Interpreter library#

Interpreter#

class interpreter#

Each message submitted to the interpreter is being passed through the mustache render engine, so all valid mustache sequences are expanded with appropriate variable values.

Public Types

using command_type = std::function<std::string(const command_statement&)>#

Type of the command handler used to process command calls.

Interpreter executes a registered command, when an LLM model requests for an execution.

Public Functions

void declare_command(const std::string &declaration, command_type command)#

Declare the command available for execution.

The declaration format depends on the underlying command scanner. By default command scanner is a json_command_scanner, and declaration should be a JSON Schema of the command and it’s parameters.

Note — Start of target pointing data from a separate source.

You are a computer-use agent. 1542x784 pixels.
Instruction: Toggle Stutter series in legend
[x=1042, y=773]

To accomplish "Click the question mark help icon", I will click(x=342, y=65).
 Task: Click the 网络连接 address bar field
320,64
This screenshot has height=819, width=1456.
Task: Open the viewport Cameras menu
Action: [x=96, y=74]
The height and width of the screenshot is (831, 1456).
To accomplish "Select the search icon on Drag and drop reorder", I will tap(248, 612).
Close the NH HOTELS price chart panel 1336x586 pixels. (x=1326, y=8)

All command declarations are appended to the variable {{metalchat_commands}}.

auto command = R"({
"name":"multiply",
"type": "function",
"description":"multiply two numbers",
"parameters":{
  "a":{"type":"number","description":"first number"},
  "b":{"type":"number","description":"second number"}
}})";

interpreter interp(/* ... *&zwj;/);
interp.declare_command(command, [](const command_statement&) -> std::string {
   return R"({"result": nan})";
});

Parameters:
  • declaration – A command declaration (i.e. JSON Schema by default).

  • command – A handler that returns the result of command execution.

void declare_variable(const std::string &declaration, const std::string &value)#

Declare the variable.

The variable should not start with $-expansion symbol.

interpreter interp(/* ... *&zwj;/);
interp.declare_variable("my_var", R"(arbitrary text)");
Parameters:
  • declaration – A variable name.

  • value – A variable value.

class basic_message#

Repository#

template<language_transformer Transformer, typename Document = safetensor_document>
struct filesystem_repository#

A filesystem-based read-only repository used to retrieve language transformer building blocks (layer options, layer, and string tokenizer).

Template Parameters:
  • Transformer – a transformer specification.

  • Document – a document format type.

template<language_transformer Transformer, readonly_filesystem FileSystem>
struct huggingface_repository#

A repository that dynamically retrieves transformers from HuggingFace repository.

The implementation does not assume transport used to access HuggingFace repository, therefore users must provide a necessary implementation and authentication of requests.

Template Parameters:
  • Transformer – transformer specification.

  • FileSystem – a read-only file access system used to download the transformer.

Transformer#

class basic_transformer#

Subclassed by metalchat::transformer_wrapper< Transformer >

template<typename Layer>
class transformer#

Public Functions

inline void set_sampler(const sampler_pointer &sampler) noexcept#

Replace current sampler with the specified implementation.

When a null pointer is provided, then the sampler is set to an empty sequential sampler, which means that the transform method returns all vocabulary indices.

Parameters:

sampler – a new sampler instance to use in the transformation.

template<immutable_tensor2_t<index_type> Input>
inline auto transform(Input input, std::size_t start_pos = 0)#

Transform the input sequence of tokens to the most probable token.

Parameters:
  • input – an input sequence of token identifiers (from a model vocabulary).

  • start_pos – a start position to generate a token from.